PROBLEM: Repeat everything from the line containing "I will pos(704,24)." down to the line containing "I will coord(537,1523).", both included, without changing a character.

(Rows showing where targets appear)
* START *

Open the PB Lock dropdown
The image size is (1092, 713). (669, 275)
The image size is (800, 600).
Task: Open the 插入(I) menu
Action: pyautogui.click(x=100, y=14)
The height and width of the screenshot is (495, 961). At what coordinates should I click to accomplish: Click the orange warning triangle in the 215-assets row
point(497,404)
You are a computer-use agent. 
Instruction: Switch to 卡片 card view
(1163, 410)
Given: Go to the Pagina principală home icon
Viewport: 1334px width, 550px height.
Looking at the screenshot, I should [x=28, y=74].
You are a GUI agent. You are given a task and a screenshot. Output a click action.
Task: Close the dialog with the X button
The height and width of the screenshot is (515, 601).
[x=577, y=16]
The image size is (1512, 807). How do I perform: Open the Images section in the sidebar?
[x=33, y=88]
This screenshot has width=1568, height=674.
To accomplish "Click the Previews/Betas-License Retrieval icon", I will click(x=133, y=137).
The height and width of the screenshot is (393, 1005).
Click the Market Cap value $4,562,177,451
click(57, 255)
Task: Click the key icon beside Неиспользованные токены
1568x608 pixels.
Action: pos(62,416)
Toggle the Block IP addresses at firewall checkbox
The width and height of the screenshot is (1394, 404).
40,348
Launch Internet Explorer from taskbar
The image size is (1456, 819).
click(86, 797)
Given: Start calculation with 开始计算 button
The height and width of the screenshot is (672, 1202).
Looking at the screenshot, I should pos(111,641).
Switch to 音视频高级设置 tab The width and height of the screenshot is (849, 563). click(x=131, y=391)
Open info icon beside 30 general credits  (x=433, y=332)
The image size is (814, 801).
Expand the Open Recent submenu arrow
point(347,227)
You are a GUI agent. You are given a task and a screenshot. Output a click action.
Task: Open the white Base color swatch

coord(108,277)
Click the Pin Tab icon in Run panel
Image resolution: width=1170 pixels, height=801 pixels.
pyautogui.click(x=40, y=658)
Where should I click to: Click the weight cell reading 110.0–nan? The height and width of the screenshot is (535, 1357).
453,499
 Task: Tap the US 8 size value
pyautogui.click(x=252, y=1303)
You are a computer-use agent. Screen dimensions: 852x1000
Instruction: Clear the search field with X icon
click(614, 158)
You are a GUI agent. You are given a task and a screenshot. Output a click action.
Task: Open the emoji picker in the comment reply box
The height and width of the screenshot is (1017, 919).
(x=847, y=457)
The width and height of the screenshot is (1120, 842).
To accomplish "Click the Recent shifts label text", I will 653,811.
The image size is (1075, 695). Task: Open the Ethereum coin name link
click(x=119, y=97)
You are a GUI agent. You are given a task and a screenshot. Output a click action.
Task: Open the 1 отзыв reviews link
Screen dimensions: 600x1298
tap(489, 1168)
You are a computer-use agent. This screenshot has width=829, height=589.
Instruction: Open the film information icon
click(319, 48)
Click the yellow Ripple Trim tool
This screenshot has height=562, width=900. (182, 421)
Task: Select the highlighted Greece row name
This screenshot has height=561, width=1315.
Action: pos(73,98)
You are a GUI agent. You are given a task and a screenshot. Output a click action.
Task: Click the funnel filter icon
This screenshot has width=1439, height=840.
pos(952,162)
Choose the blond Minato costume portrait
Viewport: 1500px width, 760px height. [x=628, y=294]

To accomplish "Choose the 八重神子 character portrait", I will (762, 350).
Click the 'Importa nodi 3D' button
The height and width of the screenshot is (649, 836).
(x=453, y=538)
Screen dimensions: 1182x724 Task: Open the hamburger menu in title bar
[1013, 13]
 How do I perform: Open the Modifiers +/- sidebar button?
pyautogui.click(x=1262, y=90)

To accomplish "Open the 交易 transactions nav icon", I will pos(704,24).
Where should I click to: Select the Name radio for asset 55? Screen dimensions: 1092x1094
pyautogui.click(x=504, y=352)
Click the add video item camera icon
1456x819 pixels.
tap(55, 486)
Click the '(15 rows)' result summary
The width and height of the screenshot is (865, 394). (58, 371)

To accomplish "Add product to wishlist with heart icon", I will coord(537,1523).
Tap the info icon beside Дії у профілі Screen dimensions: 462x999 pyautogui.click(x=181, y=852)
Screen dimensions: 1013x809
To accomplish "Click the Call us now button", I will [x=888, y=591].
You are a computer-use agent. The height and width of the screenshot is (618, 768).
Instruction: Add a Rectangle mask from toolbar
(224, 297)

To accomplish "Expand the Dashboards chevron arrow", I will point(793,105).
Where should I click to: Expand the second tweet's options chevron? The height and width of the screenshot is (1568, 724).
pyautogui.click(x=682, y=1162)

* END *

FINISHED TASK:
To accomplish "Open the 交易 transactions nav icon", I will pos(704,24).
Where should I click to: Select the Name radio for asset 55? Screen dimensions: 1092x1094
pyautogui.click(x=504, y=352)
Click the add video item camera icon
1456x819 pixels.
tap(55, 486)
Click the '(15 rows)' result summary
The width and height of the screenshot is (865, 394). (58, 371)

To accomplish "Add product to wishlist with heart icon", I will coord(537,1523).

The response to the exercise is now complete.